Could you change every "Image resolution" in the data below to "Image size" and return all the lines with nothing else altered?

----

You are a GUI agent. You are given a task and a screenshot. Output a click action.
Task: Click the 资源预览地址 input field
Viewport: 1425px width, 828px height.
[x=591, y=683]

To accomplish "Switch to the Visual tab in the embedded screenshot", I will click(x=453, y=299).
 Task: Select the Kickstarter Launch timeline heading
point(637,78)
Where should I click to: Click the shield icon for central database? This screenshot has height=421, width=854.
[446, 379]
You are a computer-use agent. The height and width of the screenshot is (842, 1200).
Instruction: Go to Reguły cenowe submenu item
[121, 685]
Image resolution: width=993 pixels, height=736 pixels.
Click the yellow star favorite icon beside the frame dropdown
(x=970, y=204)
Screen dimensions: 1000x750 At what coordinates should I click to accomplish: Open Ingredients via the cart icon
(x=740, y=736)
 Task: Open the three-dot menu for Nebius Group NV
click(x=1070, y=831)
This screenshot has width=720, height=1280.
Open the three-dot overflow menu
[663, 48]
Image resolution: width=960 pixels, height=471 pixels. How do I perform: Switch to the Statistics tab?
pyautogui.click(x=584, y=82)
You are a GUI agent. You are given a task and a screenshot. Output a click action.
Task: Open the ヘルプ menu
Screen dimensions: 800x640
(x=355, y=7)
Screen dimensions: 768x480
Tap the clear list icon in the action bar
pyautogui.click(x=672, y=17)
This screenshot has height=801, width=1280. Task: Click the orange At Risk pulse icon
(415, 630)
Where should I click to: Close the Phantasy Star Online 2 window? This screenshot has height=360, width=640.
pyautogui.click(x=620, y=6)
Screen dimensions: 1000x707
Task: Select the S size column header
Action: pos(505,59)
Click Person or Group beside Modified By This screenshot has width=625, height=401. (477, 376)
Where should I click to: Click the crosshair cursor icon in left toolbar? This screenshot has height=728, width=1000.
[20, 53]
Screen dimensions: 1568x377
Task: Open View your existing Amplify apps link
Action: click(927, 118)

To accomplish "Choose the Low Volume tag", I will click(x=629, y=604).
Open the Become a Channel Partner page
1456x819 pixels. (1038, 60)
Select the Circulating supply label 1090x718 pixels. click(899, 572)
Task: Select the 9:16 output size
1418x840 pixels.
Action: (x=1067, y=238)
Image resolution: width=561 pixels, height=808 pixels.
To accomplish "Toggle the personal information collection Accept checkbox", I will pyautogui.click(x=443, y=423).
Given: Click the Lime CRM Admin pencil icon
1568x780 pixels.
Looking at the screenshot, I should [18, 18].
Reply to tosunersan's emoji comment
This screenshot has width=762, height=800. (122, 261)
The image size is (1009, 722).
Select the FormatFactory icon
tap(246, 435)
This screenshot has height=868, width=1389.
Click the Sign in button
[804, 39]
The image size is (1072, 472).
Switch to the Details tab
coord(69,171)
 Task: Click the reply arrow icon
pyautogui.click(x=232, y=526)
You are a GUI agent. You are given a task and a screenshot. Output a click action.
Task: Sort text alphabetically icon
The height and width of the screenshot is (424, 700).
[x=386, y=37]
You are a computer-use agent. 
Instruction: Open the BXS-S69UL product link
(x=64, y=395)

----

→ RESPONSE BELOW:
You are a GUI agent. You are given a task and a screenshot. Output a click action.
Task: Click the 资源预览地址 input field
Viewport: 1425px width, 828px height.
[x=591, y=683]

To accomplish "Switch to the Visual tab in the embedded screenshot", I will click(x=453, y=299).
 Task: Select the Kickstarter Launch timeline heading
point(637,78)
Where should I click to: Click the shield icon for central database? This screenshot has height=421, width=854.
[446, 379]
You are a computer-use agent. The height and width of the screenshot is (842, 1200).
Instruction: Go to Reguły cenowe submenu item
[121, 685]
Image size: width=993 pixels, height=736 pixels.
Click the yellow star favorite icon beside the frame dropdown
(x=970, y=204)
Screen dimensions: 1000x750 At what coordinates should I click to accomplish: Open Ingredients via the cart icon
(x=740, y=736)
 Task: Open the three-dot menu for Nebius Group NV
click(x=1070, y=831)
This screenshot has width=720, height=1280.
Open the three-dot overflow menu
[663, 48]
Image size: width=960 pixels, height=471 pixels. How do I perform: Switch to the Statistics tab?
pyautogui.click(x=584, y=82)
You are a GUI agent. You are given a task and a screenshot. Output a click action.
Task: Open the ヘルプ menu
Screen dimensions: 800x640
(x=355, y=7)
Screen dimensions: 768x480
Tap the clear list icon in the action bar
pyautogui.click(x=672, y=17)
This screenshot has height=801, width=1280. Task: Click the orange At Risk pulse icon
(415, 630)
Where should I click to: Close the Phantasy Star Online 2 window? This screenshot has height=360, width=640.
pyautogui.click(x=620, y=6)
Screen dimensions: 1000x707
Task: Select the S size column header
Action: pos(505,59)
Click Person or Group beside Modified By This screenshot has width=625, height=401. (477, 376)
Where should I click to: Click the crosshair cursor icon in left toolbar? This screenshot has height=728, width=1000.
[20, 53]
Screen dimensions: 1568x377
Task: Open View your existing Amplify apps link
Action: click(927, 118)

To accomplish "Choose the Low Volume tag", I will click(x=629, y=604).
Open the Become a Channel Partner page
1456x819 pixels. (1038, 60)
Select the Circulating supply label 1090x718 pixels. click(899, 572)
Task: Select the 9:16 output size
1418x840 pixels.
Action: (x=1067, y=238)
Image size: width=561 pixels, height=808 pixels.
To accomplish "Toggle the personal information collection Accept checkbox", I will pyautogui.click(x=443, y=423).
Given: Click the Lime CRM Admin pencil icon
1568x780 pixels.
Looking at the screenshot, I should [18, 18].
Reply to tosunersan's emoji comment
This screenshot has width=762, height=800. (122, 261)
The image size is (1009, 722).
Select the FormatFactory icon
tap(246, 435)
This screenshot has height=868, width=1389.
Click the Sign in button
[804, 39]
The image size is (1072, 472).
Switch to the Details tab
coord(69,171)
 Task: Click the reply arrow icon
pyautogui.click(x=232, y=526)
You are a GUI agent. You are given a task and a screenshot. Output a click action.
Task: Sort text alphabetically icon
The height and width of the screenshot is (424, 700).
[x=386, y=37]
You are a computer-use agent. 
Instruction: Open the BXS-S69UL product link
(x=64, y=395)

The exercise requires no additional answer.